Many times our worlds are full of pain. Our family has had its fair share the last many years. Illness, hospitals, dying and death. Sometimes it seems like that’s all there is. Especially when you’re slogging through the endless muck of it all.
And in the midst of it, often remembering that life is a gift can be quite difficult. Sorrow, sadness, regret—they all play parts in the worlds we inherit and create.
I’m always struck at these times about how life does go on. You know, when you see folks going about their business as if all is well. And I’ll think, don’t they know my mom just died? Or my sister has cancer? How can they be so cheerful?
Grief of whatever sort just does that to ya. It’s part and parcel of the process.
And then something always seems to spin my world back around. Turning it back the right way.

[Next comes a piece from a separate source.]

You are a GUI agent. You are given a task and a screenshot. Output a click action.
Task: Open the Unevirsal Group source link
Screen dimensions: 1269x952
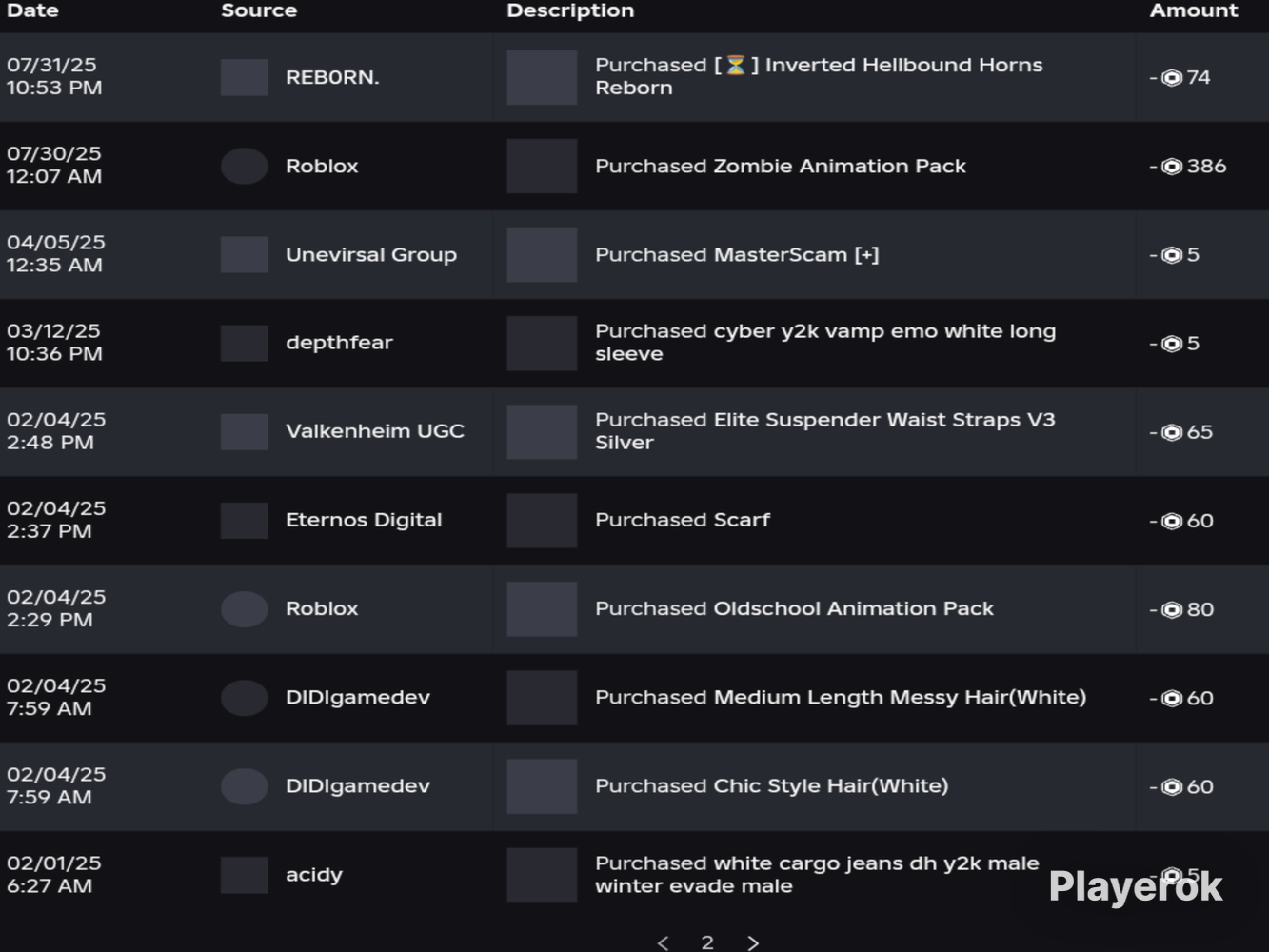point(371,254)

As my sister was diagnosed with cancer, I had new Labrador babies. It helped, in an odd sort of way, if only to take my mind off of the horror we face. And of course, to be a part of new life. What a joy.
Today, however, a more momentous event occurred.

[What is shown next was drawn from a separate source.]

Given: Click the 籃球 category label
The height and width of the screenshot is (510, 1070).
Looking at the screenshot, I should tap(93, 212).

I’m a grand aunt! I know, I know, that should read: My niece had a beautiful healthy baby boy!
But we tend to focus on ourselves at such times, no? 🙂
The circle of life is such an amazing thing. And just about the time you think you can’t take any more of the sadness, new birth occurs. A new baby in the family! Who’s precious and nursing and doing all those things new babies are supposed to do. He’s great. His mom’s great (although I’m not exactly sure she’d put it in those terms right now! But she is smiling 🙂 ). No complications.
Just Joy. Just Joy.
I’d say the kind we all needed right now but that’s not his raison d’etre 🙂 His point is just to be here.
All Zen and everything 🙂
I’m gushing. And I don’t care! Our new baby is here!

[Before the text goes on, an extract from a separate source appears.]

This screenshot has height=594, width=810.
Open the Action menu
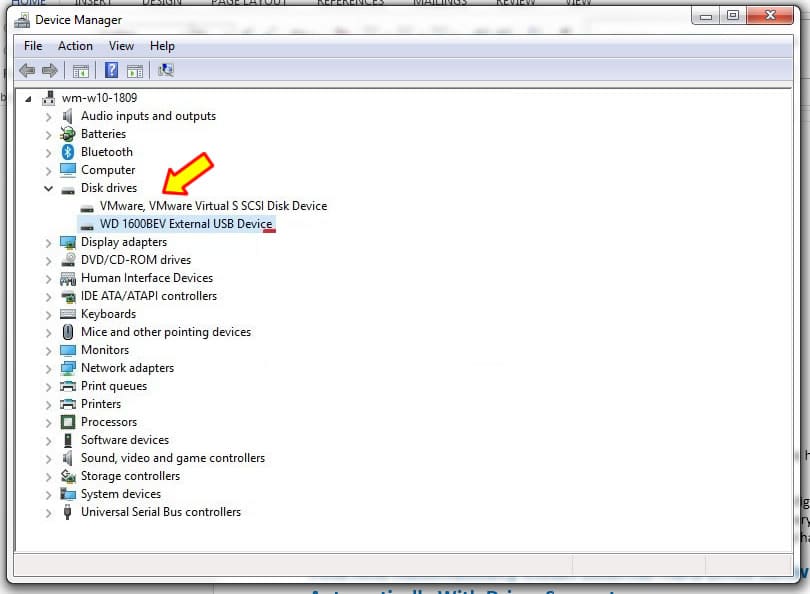click(75, 46)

And what a present he is. What a precious offering new life is.
And I’m reminded yet again—Life is a gift. It’s ours to take and do with as we will. And the clean slate of Clark James (named partly for my father) comes full circle again.
I miss you, Dad. I miss you, Mom. Praying healing for my sister.
But right now, my tears are of Joy.
Thank you, God. I treasure the gift you gave me in being here.